TASK DIRECTIONS
Update the lines starting with the line that contains "You are a computer-use" and going on through the end of the records, changing "column header" to "column heading" and leaving everything else as it is. Leave the pictures out of your answer.

INFORMATION SHOWN
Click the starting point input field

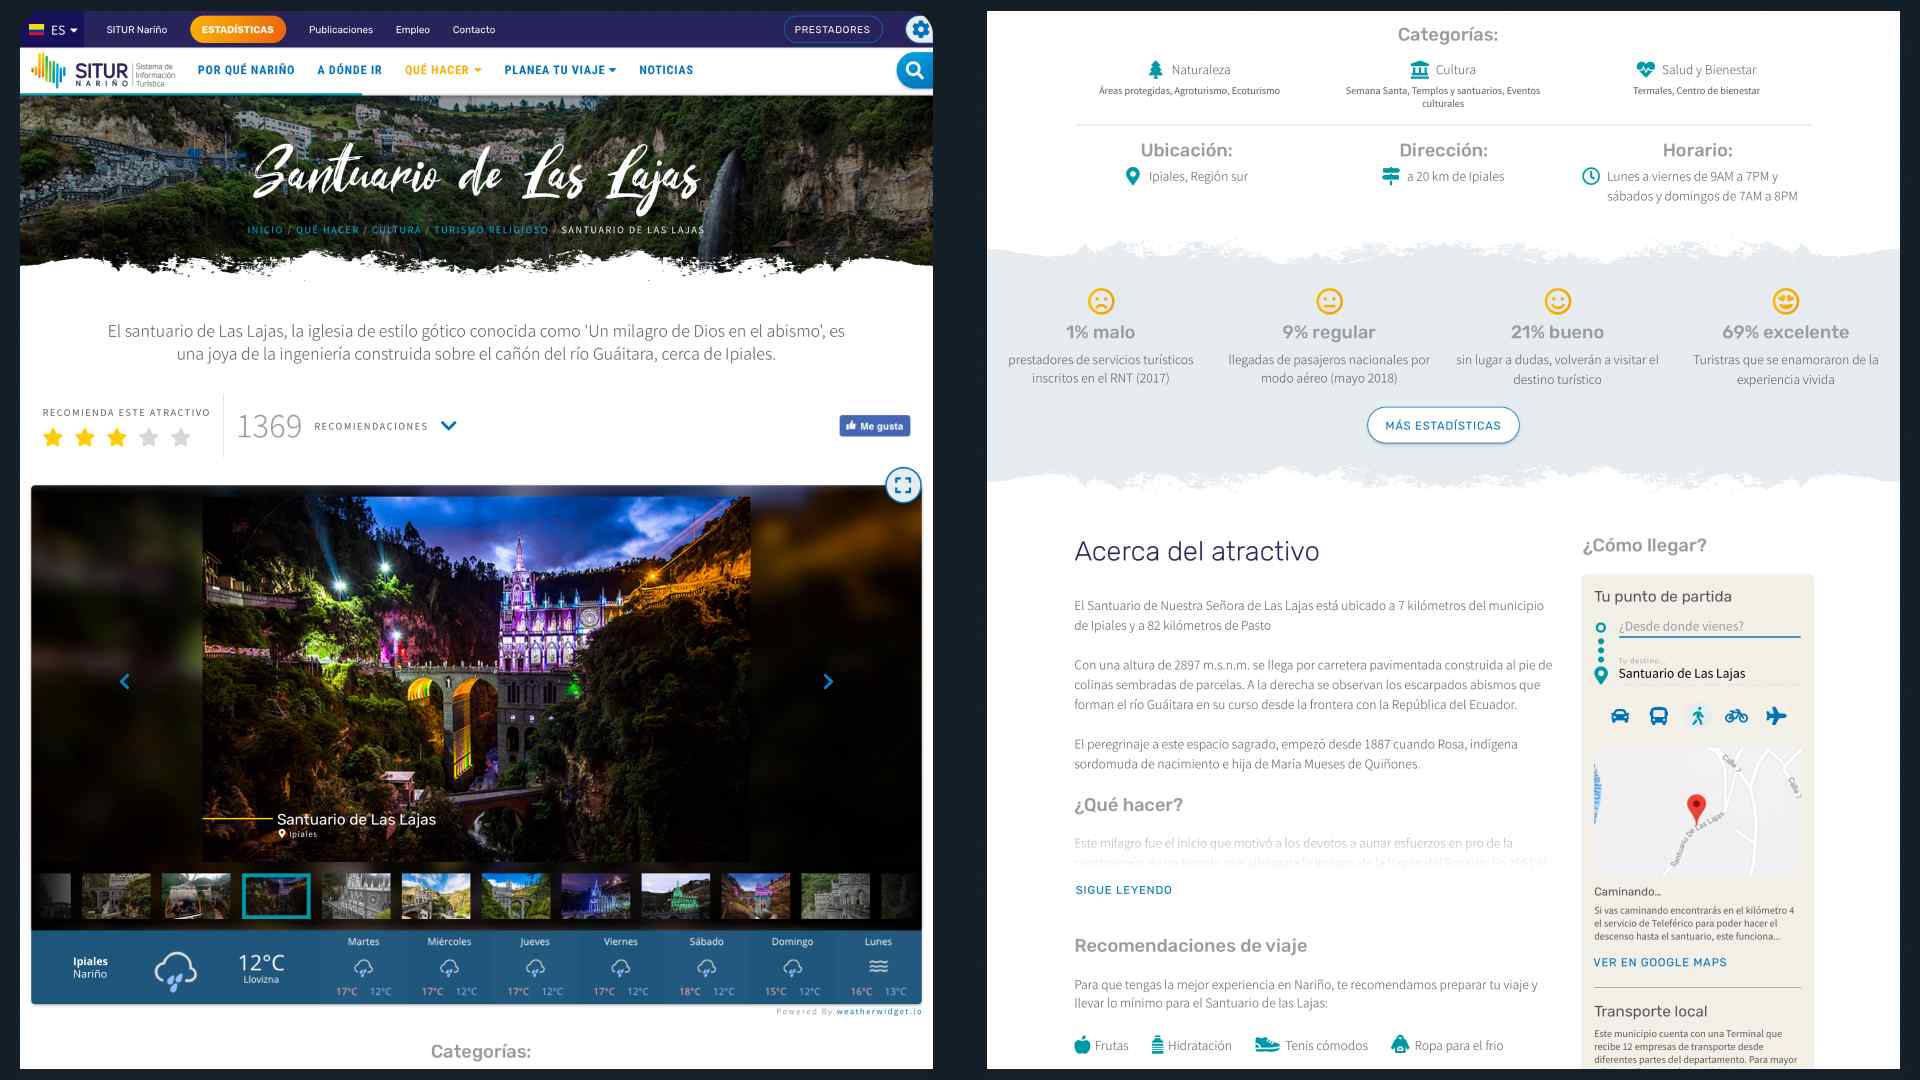click(1708, 626)
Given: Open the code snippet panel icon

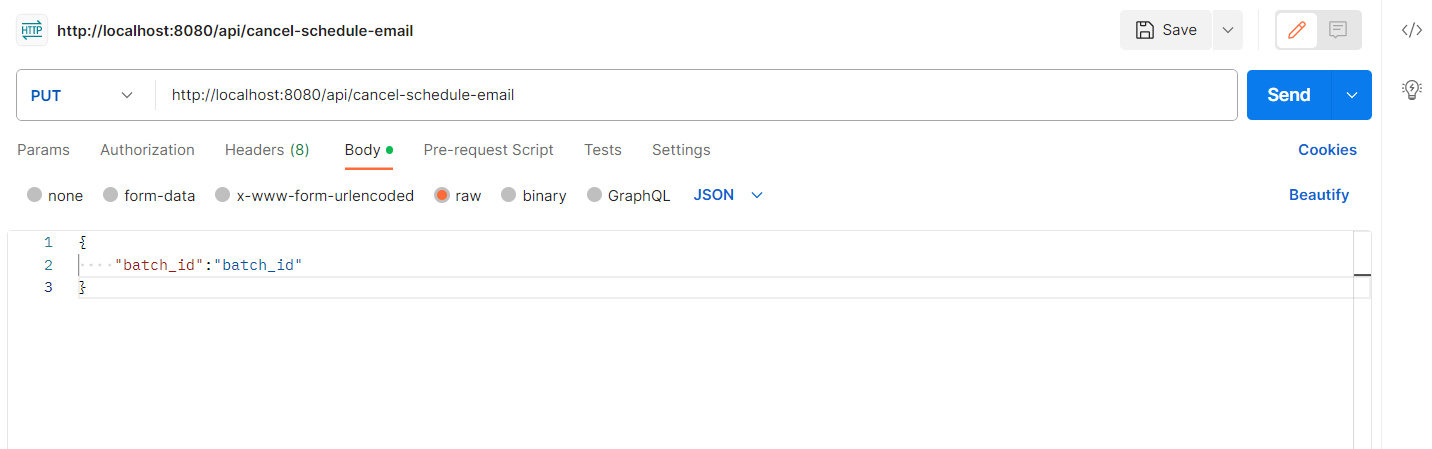Looking at the screenshot, I should click(1411, 30).
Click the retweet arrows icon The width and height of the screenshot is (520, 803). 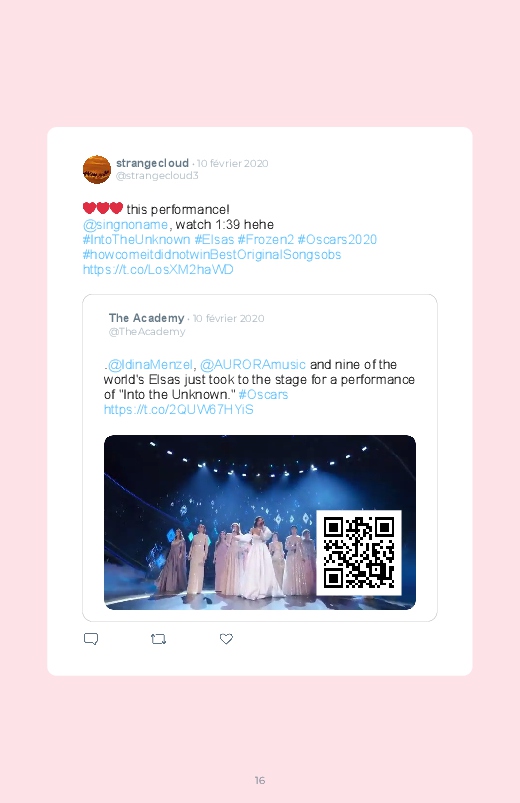[158, 639]
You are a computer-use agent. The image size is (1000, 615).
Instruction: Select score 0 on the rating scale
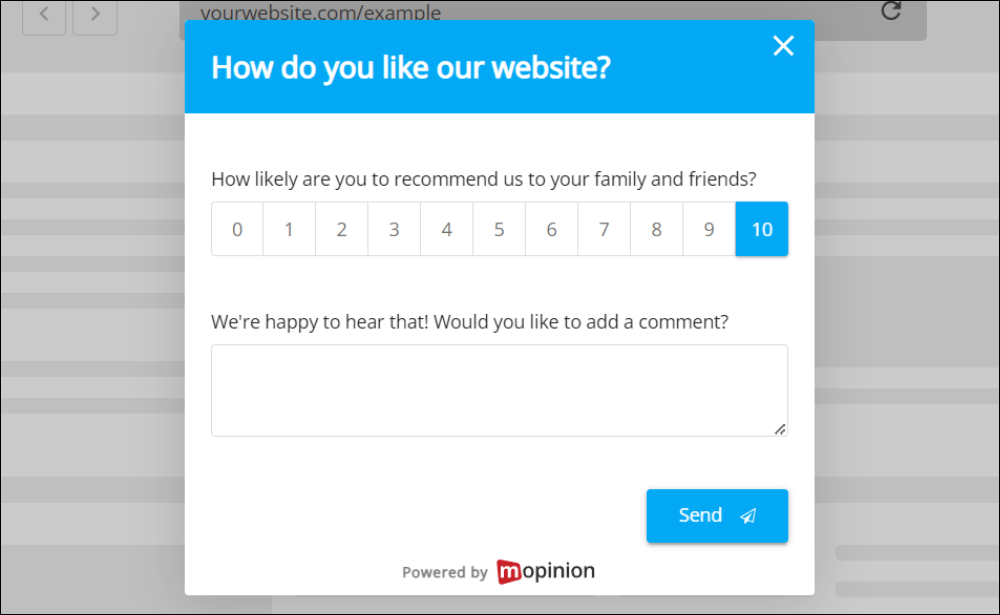(x=236, y=229)
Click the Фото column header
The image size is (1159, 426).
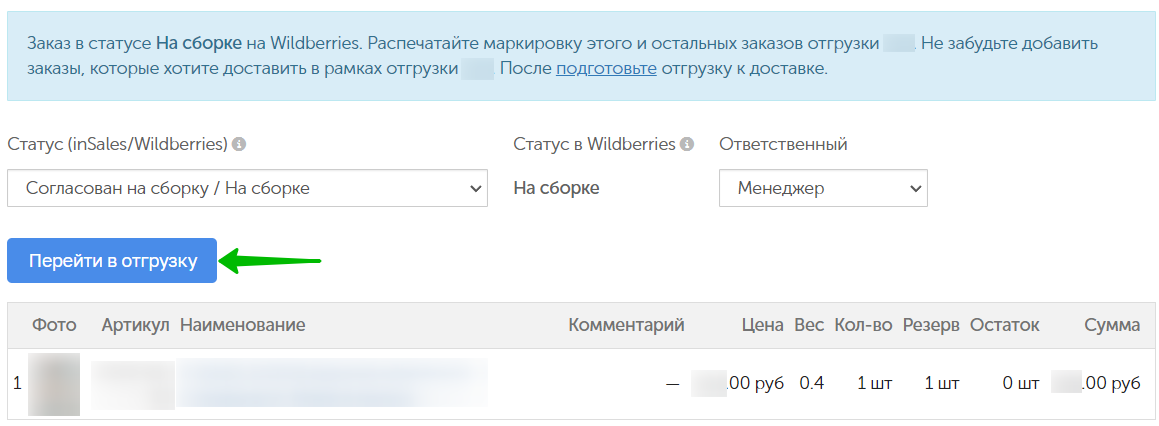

FULL SOLUTION
You are a computer-use agent. The image size is (1000, 615).
Instruction: Select score 0 on the rating scale
(x=236, y=229)
Click the Фото column heading
The image size is (1159, 426).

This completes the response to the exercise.